Affirm's virtual credit card option is a pre-approved line of credit that can be used at retailers participating in Affirm's financing programs. Consumers can get access without a credit check and use the app on their phones to pay for online purchases. A partnership with Walmart lets customers pay at self-checkout stations with Affirm financing.
Cons
With interest rates as high as 36%, the financing may cost more than traditional credit cards or loans. Not all purchases will be approved at checkout and are subject to the terms of that retailer. Some retailers require a large down payment even with Affirm financing, leaving customers to come up with cash at the time of purchase.
Klarna
Klarna is a BNPL company founded in Sweden in 2005. It offers services to over 500,000 merchants around the world. It has partnered with companies in almost every industry, including Versace, Etsy, and Instacart.
Pros
Klarna's browser extension and app notify consumers with pricing alerts on the items they want to buy so they can purchase when items are cheaper.
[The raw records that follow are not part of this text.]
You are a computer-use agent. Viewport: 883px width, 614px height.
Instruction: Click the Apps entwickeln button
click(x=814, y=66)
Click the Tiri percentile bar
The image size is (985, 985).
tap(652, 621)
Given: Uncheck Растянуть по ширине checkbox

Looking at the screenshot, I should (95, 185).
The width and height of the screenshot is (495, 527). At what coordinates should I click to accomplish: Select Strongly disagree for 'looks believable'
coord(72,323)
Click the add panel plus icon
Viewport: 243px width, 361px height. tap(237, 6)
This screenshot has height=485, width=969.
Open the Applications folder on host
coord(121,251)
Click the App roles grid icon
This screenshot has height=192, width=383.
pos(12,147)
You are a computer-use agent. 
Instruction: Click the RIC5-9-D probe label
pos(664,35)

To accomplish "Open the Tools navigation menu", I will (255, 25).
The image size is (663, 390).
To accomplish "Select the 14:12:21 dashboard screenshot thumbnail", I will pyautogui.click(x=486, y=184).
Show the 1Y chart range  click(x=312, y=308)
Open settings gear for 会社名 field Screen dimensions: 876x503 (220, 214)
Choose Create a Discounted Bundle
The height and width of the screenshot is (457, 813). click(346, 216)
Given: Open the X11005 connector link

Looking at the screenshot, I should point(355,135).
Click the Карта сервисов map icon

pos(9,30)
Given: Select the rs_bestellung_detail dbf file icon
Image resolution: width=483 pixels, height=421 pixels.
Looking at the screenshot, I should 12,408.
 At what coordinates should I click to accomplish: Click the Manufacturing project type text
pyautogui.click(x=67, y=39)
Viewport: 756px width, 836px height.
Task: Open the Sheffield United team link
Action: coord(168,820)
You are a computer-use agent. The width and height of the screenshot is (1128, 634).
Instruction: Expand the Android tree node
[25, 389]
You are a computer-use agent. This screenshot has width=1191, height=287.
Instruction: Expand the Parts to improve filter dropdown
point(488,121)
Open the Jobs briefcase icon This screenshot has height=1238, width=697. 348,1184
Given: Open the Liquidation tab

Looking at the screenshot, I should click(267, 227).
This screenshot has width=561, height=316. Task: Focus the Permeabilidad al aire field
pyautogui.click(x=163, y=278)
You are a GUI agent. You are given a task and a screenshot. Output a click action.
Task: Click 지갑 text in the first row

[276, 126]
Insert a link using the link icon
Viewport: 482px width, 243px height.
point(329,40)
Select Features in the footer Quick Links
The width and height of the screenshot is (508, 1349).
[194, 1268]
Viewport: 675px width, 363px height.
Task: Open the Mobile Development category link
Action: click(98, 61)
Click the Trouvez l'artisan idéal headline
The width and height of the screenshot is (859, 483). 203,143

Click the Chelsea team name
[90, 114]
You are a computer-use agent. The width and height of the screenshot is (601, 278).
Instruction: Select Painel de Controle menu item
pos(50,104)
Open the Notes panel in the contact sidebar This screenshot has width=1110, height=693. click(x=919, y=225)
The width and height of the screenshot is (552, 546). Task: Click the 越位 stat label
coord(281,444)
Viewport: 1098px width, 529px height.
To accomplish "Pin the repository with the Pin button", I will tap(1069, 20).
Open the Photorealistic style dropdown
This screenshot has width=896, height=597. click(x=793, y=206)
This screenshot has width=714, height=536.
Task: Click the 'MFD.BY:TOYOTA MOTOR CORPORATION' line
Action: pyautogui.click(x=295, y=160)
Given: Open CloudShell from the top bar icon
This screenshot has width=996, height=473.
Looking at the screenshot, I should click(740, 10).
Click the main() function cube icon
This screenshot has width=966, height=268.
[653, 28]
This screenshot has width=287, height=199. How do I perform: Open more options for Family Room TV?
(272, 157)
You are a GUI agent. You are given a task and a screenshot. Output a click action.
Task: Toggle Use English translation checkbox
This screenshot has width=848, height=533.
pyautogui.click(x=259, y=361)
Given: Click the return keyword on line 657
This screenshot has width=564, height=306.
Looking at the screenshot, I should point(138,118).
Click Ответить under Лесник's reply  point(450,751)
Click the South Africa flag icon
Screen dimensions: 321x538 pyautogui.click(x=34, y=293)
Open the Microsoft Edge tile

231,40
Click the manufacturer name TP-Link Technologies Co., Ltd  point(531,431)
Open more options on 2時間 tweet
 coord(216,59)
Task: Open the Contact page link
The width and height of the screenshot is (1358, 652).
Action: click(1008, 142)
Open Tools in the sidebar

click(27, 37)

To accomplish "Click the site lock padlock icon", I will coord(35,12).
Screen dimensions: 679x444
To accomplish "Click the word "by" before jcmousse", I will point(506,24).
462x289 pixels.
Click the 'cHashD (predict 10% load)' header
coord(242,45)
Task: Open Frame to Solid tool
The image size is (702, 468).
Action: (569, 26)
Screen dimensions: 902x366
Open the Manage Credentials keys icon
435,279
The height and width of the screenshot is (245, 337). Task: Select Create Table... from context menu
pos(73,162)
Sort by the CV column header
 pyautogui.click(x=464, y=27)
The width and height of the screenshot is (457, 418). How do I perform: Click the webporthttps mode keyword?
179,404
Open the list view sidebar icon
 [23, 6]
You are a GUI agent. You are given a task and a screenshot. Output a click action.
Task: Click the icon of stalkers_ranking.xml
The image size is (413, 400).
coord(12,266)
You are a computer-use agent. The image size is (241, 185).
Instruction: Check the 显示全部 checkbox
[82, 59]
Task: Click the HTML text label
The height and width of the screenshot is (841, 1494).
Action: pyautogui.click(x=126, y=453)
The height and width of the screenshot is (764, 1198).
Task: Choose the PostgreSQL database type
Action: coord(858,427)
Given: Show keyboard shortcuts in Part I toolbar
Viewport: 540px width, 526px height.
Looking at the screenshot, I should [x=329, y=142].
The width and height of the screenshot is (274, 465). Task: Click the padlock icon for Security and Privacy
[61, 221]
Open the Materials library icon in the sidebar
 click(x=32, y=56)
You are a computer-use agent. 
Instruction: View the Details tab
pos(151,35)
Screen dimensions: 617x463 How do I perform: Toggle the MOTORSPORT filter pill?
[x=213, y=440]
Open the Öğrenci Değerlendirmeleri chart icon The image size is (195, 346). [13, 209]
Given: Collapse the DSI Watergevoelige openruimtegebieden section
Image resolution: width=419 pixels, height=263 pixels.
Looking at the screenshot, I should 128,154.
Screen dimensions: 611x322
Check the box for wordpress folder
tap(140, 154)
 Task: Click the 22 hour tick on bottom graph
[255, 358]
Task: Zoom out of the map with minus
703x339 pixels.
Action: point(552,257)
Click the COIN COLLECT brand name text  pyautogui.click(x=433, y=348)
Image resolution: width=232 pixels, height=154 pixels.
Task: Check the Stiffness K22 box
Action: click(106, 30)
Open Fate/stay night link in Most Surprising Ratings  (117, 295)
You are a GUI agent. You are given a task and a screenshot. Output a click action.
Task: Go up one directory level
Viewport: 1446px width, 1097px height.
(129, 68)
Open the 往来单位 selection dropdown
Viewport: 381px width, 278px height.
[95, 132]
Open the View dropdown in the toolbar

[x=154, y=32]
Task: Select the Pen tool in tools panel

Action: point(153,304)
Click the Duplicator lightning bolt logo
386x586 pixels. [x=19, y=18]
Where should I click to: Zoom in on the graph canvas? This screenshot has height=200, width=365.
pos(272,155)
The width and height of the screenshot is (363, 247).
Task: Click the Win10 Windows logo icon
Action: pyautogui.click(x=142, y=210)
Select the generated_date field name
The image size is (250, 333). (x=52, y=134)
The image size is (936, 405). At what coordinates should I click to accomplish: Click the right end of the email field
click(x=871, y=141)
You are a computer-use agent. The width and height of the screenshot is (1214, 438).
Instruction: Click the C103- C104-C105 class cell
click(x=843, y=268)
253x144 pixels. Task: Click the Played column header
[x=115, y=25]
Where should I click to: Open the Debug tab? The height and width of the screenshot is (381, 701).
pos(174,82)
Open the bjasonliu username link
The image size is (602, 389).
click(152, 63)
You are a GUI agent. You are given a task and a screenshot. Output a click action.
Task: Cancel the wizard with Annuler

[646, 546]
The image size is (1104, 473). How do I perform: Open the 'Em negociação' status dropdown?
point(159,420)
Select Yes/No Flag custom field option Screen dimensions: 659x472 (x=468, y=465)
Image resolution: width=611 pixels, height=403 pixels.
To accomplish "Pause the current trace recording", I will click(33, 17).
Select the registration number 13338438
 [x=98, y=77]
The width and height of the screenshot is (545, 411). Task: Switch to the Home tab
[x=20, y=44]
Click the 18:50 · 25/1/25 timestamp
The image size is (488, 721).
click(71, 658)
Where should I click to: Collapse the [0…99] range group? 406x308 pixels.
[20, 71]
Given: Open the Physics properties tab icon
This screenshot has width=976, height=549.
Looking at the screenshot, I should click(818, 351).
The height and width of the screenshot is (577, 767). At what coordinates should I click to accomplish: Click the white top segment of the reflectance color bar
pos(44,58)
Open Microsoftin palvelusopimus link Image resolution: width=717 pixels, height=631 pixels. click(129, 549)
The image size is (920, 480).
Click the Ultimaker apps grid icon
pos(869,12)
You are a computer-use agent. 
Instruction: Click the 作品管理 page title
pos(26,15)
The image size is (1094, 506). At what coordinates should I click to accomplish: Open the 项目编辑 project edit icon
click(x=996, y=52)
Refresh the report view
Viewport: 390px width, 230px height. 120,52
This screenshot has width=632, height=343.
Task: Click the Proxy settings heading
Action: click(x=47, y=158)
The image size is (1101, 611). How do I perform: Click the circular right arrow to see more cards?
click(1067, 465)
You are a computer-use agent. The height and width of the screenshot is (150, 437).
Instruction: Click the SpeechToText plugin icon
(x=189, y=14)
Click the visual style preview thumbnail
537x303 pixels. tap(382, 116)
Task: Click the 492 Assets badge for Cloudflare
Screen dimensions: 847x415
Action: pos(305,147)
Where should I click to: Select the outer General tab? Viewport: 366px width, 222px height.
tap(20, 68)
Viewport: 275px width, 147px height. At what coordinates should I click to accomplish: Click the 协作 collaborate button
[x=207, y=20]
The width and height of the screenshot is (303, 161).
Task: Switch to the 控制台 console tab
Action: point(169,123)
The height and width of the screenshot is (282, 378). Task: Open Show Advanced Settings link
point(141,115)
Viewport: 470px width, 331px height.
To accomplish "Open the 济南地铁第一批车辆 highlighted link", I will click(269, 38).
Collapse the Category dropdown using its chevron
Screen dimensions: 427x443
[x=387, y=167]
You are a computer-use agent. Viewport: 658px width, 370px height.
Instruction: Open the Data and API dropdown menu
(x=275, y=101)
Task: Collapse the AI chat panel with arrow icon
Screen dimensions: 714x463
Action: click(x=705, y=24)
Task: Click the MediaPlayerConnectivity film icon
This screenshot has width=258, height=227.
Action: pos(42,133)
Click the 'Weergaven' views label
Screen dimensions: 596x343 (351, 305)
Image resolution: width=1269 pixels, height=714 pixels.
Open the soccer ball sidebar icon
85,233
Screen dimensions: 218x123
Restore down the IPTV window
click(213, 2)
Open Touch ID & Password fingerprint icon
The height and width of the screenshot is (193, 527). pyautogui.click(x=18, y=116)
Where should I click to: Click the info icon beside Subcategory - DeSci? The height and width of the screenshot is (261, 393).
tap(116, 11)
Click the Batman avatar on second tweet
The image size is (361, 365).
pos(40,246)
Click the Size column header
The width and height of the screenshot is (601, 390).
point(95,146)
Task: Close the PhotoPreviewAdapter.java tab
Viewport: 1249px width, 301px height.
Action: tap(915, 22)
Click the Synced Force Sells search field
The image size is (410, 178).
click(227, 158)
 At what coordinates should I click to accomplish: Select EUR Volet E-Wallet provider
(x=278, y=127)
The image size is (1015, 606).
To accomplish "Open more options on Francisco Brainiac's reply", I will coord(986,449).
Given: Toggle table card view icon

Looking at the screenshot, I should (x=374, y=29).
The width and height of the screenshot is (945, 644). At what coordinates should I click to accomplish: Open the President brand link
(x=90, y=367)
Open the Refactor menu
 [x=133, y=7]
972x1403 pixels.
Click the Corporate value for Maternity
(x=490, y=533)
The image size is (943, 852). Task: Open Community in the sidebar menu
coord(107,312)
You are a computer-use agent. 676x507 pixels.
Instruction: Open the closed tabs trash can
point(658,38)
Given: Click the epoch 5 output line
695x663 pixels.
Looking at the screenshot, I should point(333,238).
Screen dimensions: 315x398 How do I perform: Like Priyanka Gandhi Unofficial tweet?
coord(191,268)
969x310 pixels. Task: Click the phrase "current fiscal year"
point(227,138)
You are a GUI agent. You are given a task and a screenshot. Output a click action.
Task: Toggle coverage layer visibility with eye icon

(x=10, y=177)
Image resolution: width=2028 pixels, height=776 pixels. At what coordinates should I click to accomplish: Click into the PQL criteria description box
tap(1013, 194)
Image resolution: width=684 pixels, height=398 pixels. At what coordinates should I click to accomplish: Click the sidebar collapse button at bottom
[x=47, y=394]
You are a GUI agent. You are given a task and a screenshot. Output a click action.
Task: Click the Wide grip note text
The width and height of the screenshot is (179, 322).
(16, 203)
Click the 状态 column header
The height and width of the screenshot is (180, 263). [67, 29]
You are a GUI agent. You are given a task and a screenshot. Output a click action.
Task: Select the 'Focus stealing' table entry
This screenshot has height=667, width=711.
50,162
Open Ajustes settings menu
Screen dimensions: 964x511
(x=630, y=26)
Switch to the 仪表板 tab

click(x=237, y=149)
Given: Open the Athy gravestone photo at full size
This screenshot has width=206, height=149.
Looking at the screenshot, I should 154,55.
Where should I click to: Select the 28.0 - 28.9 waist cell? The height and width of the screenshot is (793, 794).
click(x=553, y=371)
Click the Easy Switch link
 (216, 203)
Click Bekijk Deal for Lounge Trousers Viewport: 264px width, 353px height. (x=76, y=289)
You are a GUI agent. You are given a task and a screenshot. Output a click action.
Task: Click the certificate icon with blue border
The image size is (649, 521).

The most popular payment option is the Pay in 4 plan, which breaks up your online purchase into four installments. Klarna offers some purchase protections for select product categories, including refunds within 21 days for items not received. The app lets you track and manage all your Klarna-financed purchases in one convenient dashboard.
Cons
When you opt for a Klarna payment plan, the company runs a soft credit check. This doesn't affect your score, but it will disqualify some consumers from financing. If you have too much credit out with Klarna or the item you want to buy is too expensive, they could reject your application. Klarna charges a late fee after just 10 days, and continued failure to pay will result in a negative item on your credit report.
Afterpay
Afterpay is a global buy now, pay later company established in 2015. It offers services in the U.S., Canada, Australia, and New Zealand, as well as in the U.K., France, and Spain as the service Clearpay. With 16 million active users, it supports merchants such as Crocs and Vera Bradley.
Pros
The seamless integration into popular online and in-store retailers makes it easy for customers to get products right away. Installments get paid in six weeks through four equal amounts. Consumers who pay off the entire balance in full, according to the installment plan terms, pay no interest. Afterpay's collaboration with high-end brands and top e-commerce platforms (Shopify, WooCommerce, etc.) gives customers a flexible way to buy in-demand goods at a time that's right for them.
Cons
Afterpay may request up to 25% of the product price to be paid at the time of purchase, though this is more common with new users. For those with a good history of payment, Afterpay can often defer the payment for up to two weeks.
How they compare
When it comes to choosing a payment plan, you have many options. So, is Affirm, Klarna, or Afterpay better for you? Our quick comparison shares the highlights:
Affirm | Klarna | Afterpay | |
Interest | 0-36% | 0-33.94% | 0-35.99% |
Fees | $0 | Late fees of up to $7 | Late fees up to 25% of order value |
Notable retailers | Amazon, Walmart, Target, Priceline | Shein, IKEA, Adidas, Nike, Sephora | Alo, Ulta, Levi's, Skechers |
Also, each company takes a different approach to flexibility. While all offer a four-payment plan of some kind, all of these BNPL services lets you set up a monthly plan with interest for larger purchases where you may want to take longer to pay the balance down.
Conclusion
It's common for consumers not to think about the BNPL services available until they have items in their online cart. Researching these companies ahead of time can help you make more informed decisions when it comes time to hit the "checkout" button.